Data supplied START

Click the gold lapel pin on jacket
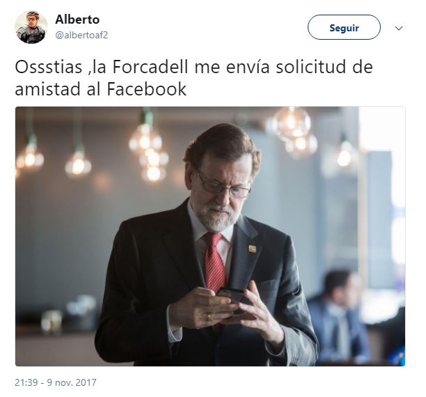The width and height of the screenshot is (426, 397). click(252, 249)
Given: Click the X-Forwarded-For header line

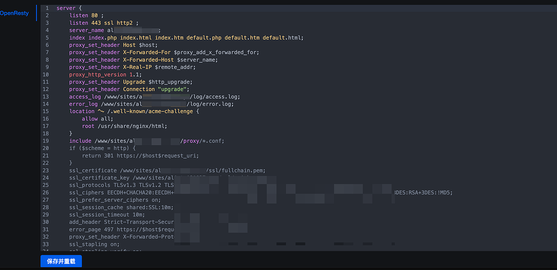Looking at the screenshot, I should [163, 53].
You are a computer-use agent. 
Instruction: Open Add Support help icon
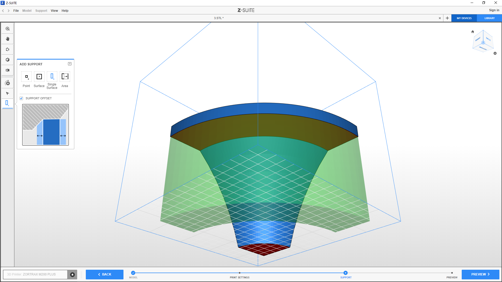coord(70,64)
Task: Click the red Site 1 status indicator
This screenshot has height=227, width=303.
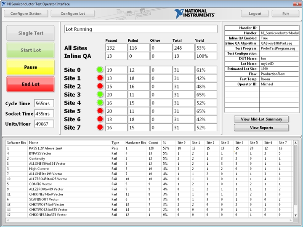Action: tap(100, 78)
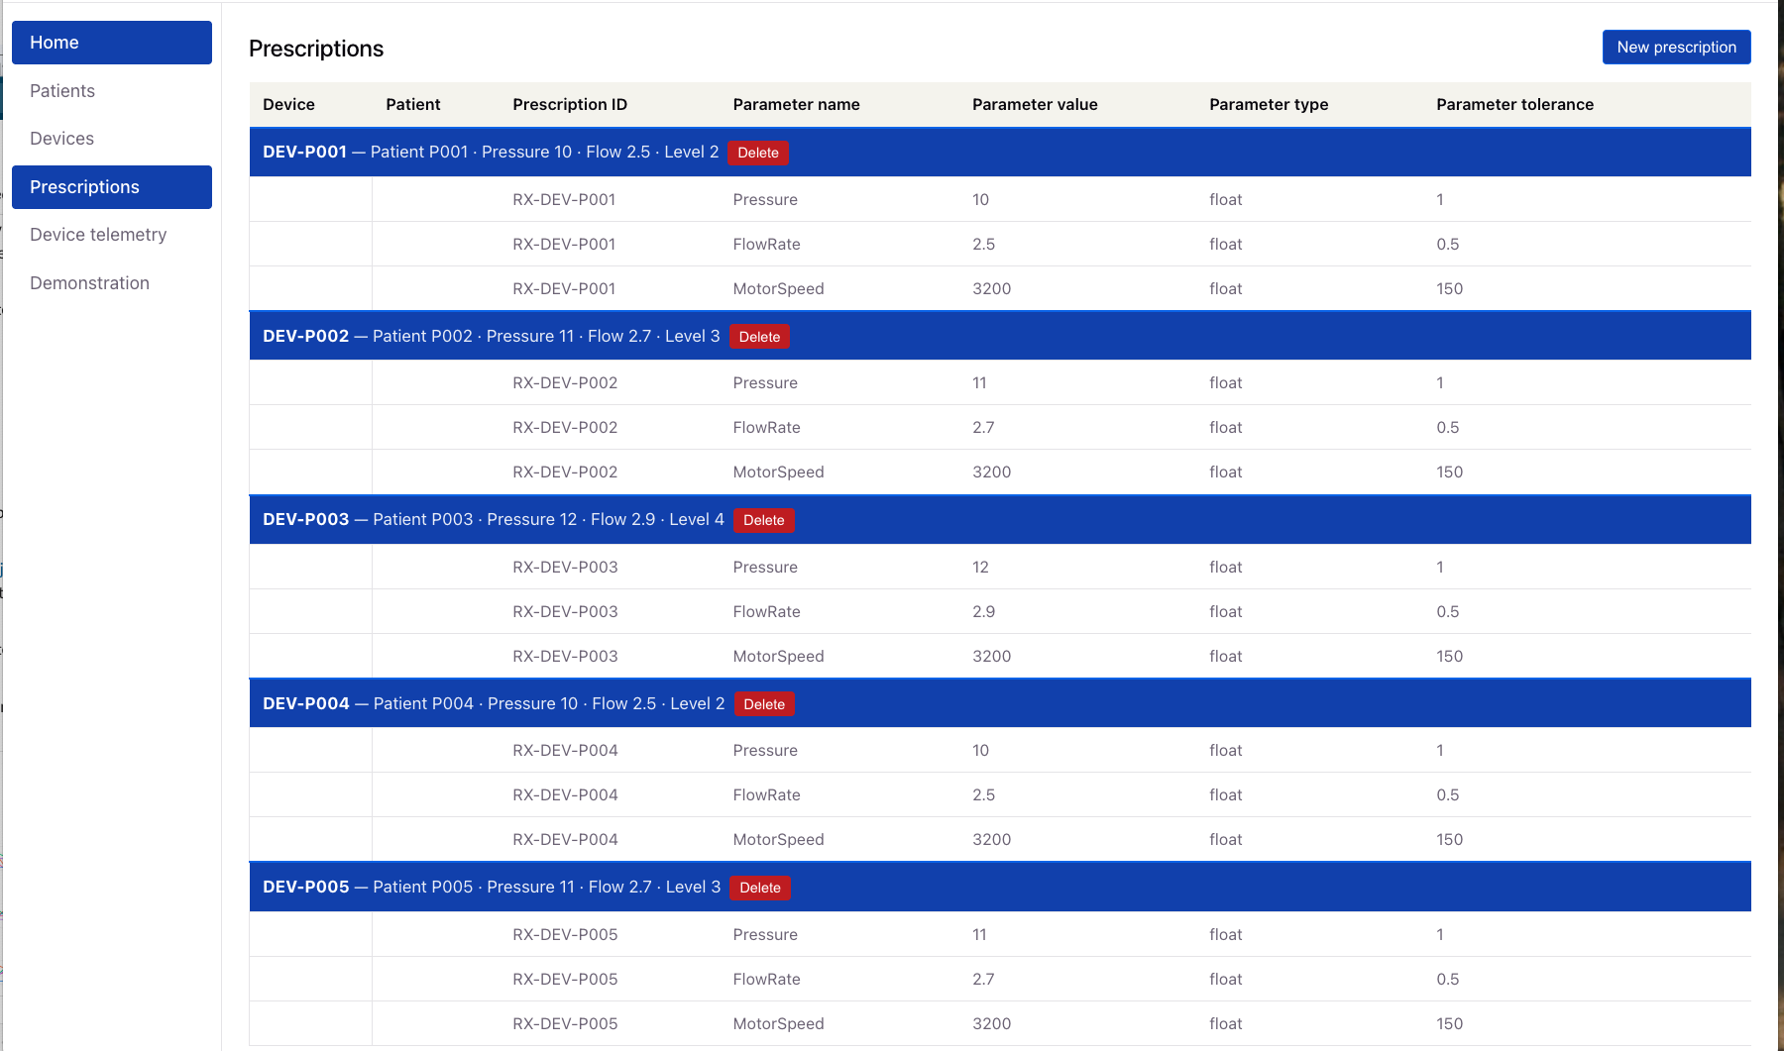Open Device telemetry page
The width and height of the screenshot is (1784, 1051).
click(x=98, y=235)
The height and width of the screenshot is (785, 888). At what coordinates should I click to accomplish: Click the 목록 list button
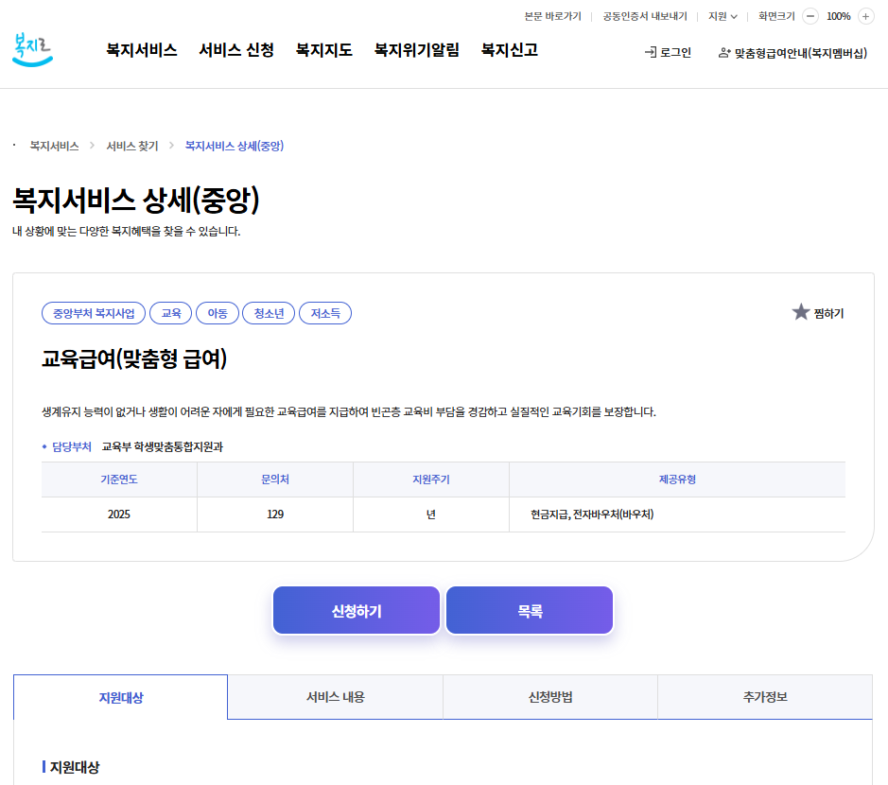pyautogui.click(x=529, y=610)
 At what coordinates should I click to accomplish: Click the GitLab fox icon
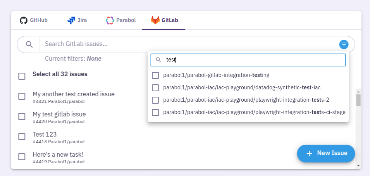coord(155,20)
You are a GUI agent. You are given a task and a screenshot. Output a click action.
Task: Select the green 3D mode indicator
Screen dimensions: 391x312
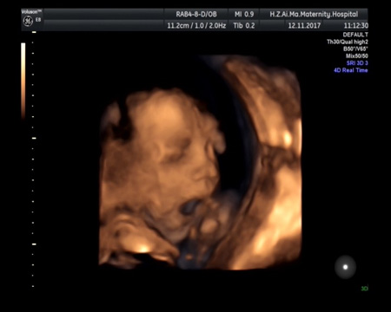point(365,289)
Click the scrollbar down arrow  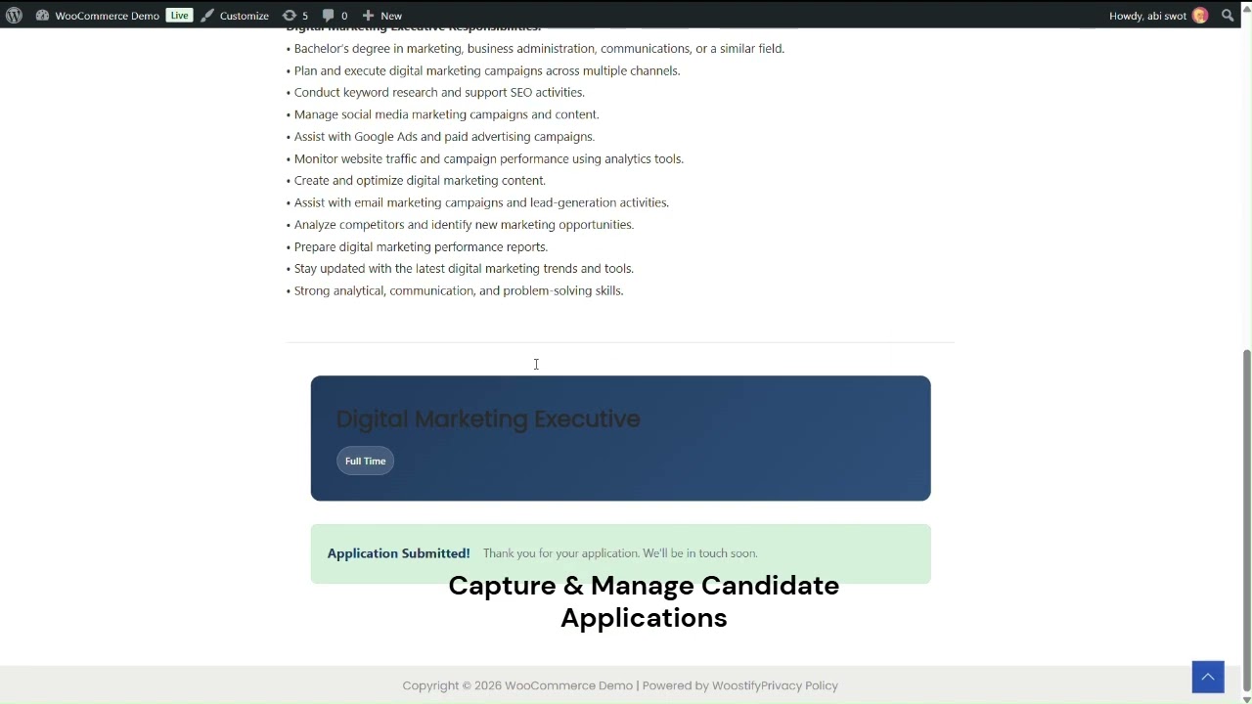point(1246,698)
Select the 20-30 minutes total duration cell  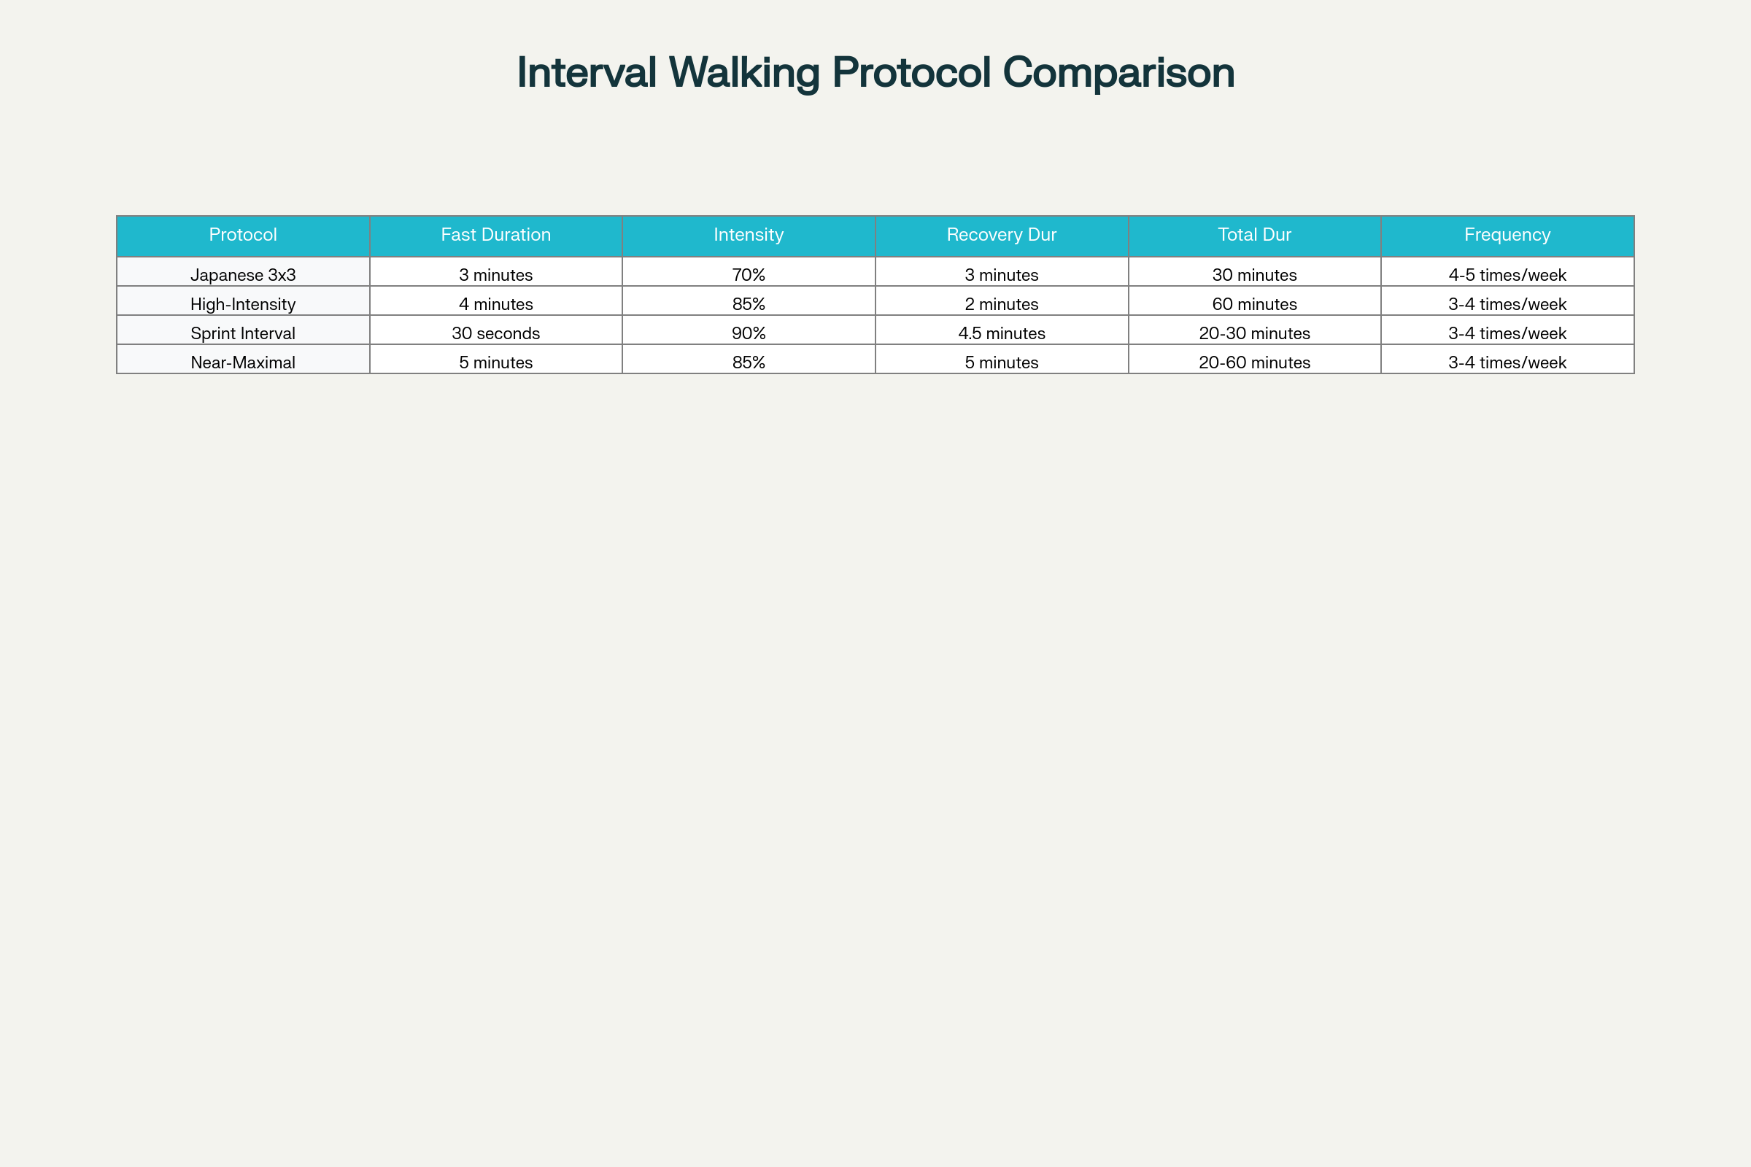1254,333
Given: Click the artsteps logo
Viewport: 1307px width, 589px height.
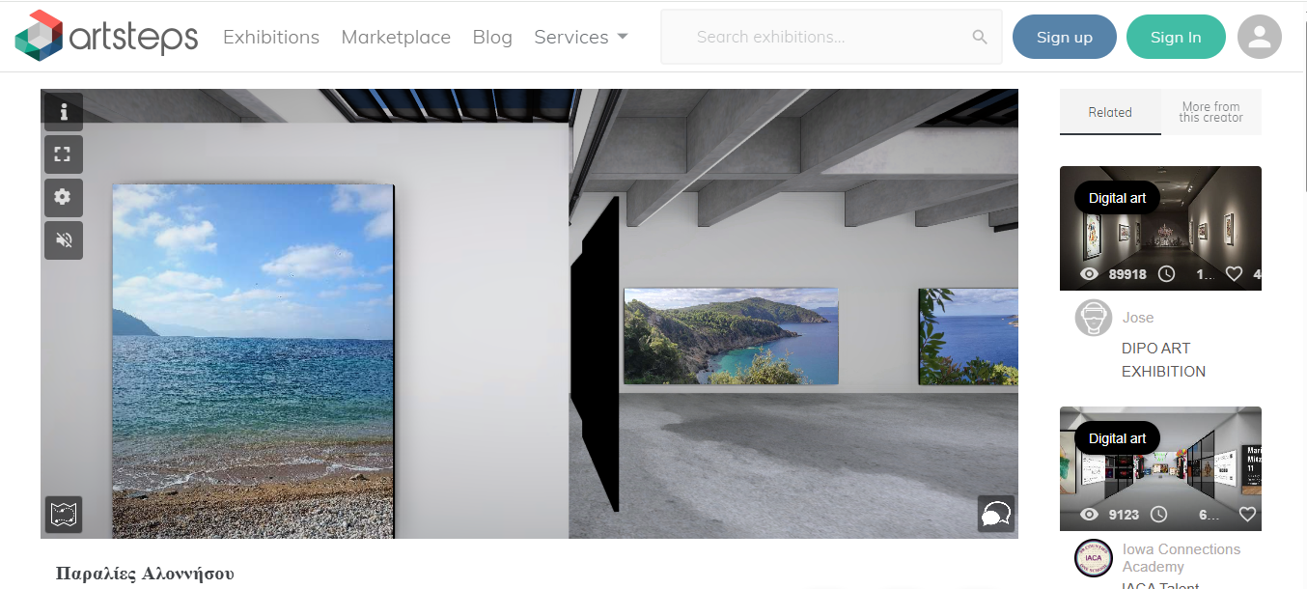Looking at the screenshot, I should tap(106, 34).
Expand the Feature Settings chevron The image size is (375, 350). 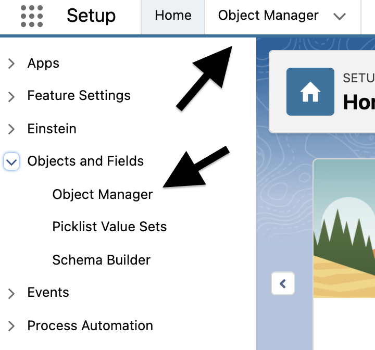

Data supplied END

Only the count belongs in your answer, so please work out how many lines of the data contain "indicator".

▶ **Finished task**
2